◆ To do: Retrieve every line of the data holding the word "computer".

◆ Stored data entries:
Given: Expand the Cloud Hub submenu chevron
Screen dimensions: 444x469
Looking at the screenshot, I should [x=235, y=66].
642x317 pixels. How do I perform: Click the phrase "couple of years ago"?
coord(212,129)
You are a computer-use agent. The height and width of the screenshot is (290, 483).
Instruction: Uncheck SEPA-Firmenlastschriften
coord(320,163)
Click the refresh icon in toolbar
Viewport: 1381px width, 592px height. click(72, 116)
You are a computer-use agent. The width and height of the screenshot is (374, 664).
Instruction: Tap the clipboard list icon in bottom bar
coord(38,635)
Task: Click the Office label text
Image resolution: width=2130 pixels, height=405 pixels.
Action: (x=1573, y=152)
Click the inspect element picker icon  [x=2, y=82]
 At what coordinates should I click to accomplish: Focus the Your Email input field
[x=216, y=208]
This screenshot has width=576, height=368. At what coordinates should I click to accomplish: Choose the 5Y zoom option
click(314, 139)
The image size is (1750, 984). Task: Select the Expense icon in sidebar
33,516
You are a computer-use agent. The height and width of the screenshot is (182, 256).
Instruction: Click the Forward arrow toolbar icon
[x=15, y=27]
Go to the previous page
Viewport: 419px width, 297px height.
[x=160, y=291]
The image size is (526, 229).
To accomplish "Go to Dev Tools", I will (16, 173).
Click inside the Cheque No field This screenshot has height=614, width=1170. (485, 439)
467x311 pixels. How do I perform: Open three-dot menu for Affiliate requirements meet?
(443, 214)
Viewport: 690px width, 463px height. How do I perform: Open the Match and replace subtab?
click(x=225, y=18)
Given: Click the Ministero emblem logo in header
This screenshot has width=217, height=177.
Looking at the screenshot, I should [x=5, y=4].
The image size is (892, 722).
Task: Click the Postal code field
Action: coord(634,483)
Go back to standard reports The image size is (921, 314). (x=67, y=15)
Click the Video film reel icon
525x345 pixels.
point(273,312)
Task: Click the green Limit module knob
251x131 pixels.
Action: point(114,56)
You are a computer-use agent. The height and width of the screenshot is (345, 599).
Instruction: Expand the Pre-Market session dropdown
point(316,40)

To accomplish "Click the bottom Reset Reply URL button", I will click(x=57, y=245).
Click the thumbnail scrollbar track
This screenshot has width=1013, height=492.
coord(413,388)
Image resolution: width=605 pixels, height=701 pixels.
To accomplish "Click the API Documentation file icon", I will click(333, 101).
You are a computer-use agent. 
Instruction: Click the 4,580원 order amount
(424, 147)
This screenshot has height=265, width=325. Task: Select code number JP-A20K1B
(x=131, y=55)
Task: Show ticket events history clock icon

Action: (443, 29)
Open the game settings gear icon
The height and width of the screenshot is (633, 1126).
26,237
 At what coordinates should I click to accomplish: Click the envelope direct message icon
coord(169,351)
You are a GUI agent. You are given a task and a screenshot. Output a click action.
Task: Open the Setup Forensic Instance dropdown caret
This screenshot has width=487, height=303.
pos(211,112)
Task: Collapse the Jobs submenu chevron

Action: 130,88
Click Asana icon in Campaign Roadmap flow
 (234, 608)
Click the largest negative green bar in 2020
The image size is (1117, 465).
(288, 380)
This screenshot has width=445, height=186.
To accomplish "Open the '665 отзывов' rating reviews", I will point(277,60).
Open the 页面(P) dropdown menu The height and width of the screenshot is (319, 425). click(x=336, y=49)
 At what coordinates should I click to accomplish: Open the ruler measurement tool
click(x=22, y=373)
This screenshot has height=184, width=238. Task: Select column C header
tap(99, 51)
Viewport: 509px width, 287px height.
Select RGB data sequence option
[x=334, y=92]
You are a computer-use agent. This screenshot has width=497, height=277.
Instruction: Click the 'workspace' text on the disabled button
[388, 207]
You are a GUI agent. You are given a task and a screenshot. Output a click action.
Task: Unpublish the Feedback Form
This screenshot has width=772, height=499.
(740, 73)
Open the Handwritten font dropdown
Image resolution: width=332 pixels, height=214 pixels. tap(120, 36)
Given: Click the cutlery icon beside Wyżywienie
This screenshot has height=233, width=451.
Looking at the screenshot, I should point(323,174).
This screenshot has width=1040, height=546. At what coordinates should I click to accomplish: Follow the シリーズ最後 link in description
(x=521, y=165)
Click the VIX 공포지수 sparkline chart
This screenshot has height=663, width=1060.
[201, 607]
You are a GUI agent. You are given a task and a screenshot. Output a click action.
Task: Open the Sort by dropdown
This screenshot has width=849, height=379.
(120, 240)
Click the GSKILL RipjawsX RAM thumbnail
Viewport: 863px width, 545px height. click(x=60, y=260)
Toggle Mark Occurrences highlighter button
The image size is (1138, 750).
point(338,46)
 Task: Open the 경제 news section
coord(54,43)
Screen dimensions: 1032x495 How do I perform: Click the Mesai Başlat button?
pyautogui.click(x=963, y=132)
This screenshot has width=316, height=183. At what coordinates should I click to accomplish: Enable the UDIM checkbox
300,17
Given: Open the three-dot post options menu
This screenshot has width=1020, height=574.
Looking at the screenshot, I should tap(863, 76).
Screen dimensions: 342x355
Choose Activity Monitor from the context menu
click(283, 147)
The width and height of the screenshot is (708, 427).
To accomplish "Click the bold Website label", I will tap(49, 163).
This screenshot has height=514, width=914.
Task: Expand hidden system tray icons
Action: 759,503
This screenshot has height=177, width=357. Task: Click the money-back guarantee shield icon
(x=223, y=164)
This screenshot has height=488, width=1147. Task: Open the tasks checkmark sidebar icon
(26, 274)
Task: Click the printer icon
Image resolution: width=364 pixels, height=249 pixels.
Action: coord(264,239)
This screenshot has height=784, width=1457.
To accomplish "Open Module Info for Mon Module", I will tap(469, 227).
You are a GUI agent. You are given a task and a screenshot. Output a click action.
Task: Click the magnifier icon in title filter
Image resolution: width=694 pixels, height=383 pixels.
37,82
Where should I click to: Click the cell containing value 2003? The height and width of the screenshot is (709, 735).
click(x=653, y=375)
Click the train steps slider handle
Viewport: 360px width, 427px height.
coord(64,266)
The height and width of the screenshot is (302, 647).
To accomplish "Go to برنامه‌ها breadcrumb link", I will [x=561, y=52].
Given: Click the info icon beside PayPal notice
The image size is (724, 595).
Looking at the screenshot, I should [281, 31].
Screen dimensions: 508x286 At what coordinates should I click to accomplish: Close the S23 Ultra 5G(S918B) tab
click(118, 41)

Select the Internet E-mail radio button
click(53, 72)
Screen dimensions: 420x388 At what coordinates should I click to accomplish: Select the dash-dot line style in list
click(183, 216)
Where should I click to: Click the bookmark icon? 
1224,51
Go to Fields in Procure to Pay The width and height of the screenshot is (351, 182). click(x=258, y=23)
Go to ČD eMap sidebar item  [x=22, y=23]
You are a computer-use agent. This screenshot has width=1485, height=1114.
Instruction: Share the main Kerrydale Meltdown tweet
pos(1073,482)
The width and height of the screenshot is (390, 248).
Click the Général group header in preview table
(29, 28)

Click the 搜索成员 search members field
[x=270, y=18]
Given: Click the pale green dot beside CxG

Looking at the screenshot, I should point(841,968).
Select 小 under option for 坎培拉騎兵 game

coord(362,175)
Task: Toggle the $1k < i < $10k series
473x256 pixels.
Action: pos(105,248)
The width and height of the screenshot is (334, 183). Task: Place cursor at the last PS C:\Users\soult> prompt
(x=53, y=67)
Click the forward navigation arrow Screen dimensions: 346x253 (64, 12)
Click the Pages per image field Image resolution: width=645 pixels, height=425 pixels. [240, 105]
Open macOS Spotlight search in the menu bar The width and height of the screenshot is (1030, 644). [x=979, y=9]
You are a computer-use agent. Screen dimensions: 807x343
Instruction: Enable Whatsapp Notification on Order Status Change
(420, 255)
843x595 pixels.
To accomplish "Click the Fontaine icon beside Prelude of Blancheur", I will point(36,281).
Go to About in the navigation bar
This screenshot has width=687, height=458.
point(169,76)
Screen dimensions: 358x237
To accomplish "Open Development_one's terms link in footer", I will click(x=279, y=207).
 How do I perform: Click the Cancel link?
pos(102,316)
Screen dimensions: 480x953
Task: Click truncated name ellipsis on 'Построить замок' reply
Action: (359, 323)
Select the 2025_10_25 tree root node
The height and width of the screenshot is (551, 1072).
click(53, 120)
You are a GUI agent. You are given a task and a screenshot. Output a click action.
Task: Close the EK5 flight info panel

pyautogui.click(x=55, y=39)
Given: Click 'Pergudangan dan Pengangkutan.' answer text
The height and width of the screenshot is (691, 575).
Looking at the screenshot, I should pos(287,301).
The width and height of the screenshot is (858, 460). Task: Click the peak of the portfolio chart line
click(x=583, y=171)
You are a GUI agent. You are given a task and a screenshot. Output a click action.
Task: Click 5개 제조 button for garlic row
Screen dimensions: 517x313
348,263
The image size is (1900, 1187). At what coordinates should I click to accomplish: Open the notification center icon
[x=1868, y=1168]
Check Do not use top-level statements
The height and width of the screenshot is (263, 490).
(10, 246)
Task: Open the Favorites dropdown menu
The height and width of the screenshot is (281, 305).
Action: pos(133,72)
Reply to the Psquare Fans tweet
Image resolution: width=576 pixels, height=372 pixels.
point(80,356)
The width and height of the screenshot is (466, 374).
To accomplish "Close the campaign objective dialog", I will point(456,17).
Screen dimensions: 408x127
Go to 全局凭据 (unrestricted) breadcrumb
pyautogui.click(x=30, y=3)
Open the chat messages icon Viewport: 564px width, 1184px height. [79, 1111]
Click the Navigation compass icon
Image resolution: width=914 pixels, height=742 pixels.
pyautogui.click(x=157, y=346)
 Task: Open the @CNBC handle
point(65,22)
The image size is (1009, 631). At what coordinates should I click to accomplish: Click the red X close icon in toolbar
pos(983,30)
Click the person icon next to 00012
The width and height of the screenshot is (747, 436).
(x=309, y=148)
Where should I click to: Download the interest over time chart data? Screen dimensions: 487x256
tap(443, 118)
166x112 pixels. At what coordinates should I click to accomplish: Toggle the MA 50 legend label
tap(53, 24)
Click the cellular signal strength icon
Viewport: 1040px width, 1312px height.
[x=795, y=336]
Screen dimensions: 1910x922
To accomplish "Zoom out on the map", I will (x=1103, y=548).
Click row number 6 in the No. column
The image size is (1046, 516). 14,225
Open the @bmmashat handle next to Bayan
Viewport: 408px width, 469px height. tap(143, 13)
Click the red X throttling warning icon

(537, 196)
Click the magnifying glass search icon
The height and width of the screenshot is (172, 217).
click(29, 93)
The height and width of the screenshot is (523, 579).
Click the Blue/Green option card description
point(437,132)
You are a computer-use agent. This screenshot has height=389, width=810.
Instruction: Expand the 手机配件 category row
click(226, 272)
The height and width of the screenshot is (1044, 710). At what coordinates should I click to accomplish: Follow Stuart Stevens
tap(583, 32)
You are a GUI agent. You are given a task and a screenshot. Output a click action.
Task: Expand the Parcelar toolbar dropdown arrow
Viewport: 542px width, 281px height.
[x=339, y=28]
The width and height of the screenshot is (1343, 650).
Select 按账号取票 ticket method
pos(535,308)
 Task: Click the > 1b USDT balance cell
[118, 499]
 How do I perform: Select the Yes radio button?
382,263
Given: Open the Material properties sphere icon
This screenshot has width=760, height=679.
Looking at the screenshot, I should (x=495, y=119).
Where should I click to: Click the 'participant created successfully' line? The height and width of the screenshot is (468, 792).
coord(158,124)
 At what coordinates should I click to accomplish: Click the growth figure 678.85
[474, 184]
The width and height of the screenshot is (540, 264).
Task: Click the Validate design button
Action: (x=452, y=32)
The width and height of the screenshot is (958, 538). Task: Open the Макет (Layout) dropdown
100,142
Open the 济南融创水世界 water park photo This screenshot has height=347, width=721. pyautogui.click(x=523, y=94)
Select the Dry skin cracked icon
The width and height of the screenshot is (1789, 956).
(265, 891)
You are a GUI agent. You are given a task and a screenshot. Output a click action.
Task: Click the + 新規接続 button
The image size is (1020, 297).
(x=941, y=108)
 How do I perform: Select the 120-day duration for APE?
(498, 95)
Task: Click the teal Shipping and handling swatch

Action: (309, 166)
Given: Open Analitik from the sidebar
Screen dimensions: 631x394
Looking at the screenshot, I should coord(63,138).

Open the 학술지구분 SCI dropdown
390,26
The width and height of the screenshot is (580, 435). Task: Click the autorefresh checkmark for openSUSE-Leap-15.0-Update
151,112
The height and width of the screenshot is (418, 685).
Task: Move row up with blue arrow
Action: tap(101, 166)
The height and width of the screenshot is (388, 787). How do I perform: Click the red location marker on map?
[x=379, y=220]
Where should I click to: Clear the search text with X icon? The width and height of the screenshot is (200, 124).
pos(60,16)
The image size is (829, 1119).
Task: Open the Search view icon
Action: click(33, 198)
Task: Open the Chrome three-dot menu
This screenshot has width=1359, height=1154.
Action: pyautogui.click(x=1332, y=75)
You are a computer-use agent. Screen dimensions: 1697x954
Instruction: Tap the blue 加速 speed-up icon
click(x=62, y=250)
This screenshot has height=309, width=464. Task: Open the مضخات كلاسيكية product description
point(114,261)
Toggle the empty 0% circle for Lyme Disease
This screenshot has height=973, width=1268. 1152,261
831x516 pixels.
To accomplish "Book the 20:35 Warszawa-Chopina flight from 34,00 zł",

◆ Result:
You are a computer-use agent. The height and width of the screenshot is (290, 483).
You are a computer-use agent. The width and height of the screenshot is (374, 664).
You are a computer-use agent. The height and width of the screenshot is (182, 256).
You are a computer-use agent. The height and width of the screenshot is (345, 599).
You are a computer-use agent. 
You are a computer-use agent. This screenshot has width=497, height=277.
You are a computer-use agent. This screenshot has width=1485, height=1114.
You are a computer-use agent. Screen dimensions: 807x343
You are a computer-use agent. This screenshot has height=389, width=810.
You are a computer-use agent. Screen dimensions: 1697x954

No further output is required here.